Fragment spaces (FSs) are an elegant way to model a large or even infinite number of chemical compounds and their synthetic accessibility. A FS consists of molecular fragments and a set of rules defining how fragments can be combined to products. In virtual screening experiments, FSs might include products with undesired functional groups or inadequate central building blocks. The recognition of such products, especially when they span over multiple fragments, would require their explicit construction from the FS. Due to the generally huge number of possible products in an FS, the complete enumeration is undesired or even impossible. Therefore, algorithms that perform substructure search in FSs must be able to process fragments and joining rules rather than complete molecules. Even though some algorithms that work in FSs exist [1, 2], a method that excludes undesired products via substructure definition from a FS is still missing.

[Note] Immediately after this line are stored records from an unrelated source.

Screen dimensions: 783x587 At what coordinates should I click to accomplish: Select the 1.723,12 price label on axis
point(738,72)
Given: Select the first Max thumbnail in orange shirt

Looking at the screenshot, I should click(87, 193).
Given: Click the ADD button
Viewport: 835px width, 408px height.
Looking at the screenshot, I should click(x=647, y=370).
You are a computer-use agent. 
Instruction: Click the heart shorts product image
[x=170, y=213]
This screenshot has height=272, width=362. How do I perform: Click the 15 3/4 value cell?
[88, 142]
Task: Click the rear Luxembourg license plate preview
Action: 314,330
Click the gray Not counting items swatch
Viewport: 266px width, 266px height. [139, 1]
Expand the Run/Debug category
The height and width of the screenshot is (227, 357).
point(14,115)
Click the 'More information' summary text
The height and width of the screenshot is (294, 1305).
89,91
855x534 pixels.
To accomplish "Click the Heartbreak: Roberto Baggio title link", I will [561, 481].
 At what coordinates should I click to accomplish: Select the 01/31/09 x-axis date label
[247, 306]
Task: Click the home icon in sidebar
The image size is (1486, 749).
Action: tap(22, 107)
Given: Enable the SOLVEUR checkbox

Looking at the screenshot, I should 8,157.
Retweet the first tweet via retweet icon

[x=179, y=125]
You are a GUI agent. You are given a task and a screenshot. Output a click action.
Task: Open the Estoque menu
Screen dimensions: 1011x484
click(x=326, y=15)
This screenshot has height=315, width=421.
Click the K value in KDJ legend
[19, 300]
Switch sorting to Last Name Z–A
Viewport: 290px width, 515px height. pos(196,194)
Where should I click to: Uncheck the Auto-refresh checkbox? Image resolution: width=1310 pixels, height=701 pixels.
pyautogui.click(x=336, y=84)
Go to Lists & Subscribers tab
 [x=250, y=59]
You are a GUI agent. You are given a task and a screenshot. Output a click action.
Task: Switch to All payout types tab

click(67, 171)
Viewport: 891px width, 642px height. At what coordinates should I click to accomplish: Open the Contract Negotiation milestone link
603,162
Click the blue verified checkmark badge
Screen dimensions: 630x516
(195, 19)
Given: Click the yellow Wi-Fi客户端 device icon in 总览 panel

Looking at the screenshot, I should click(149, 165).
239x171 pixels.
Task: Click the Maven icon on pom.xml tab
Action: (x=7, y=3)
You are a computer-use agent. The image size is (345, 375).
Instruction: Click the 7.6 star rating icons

We present and compare two algorithms to modify an FS such that no possible product can include a given functional group or substructure. The methods utilize a search procedure based on the Ullmann [3] respectively the VF2 algorithm [4] for subgraph isomorphism. Thereby, we find substructures that are present inside fragments or would be formed by joining two fragments. After the identification of such fragments, they are either removed from the FS or their joining rules are altered in a way that a formation of the substructure becomes impossible.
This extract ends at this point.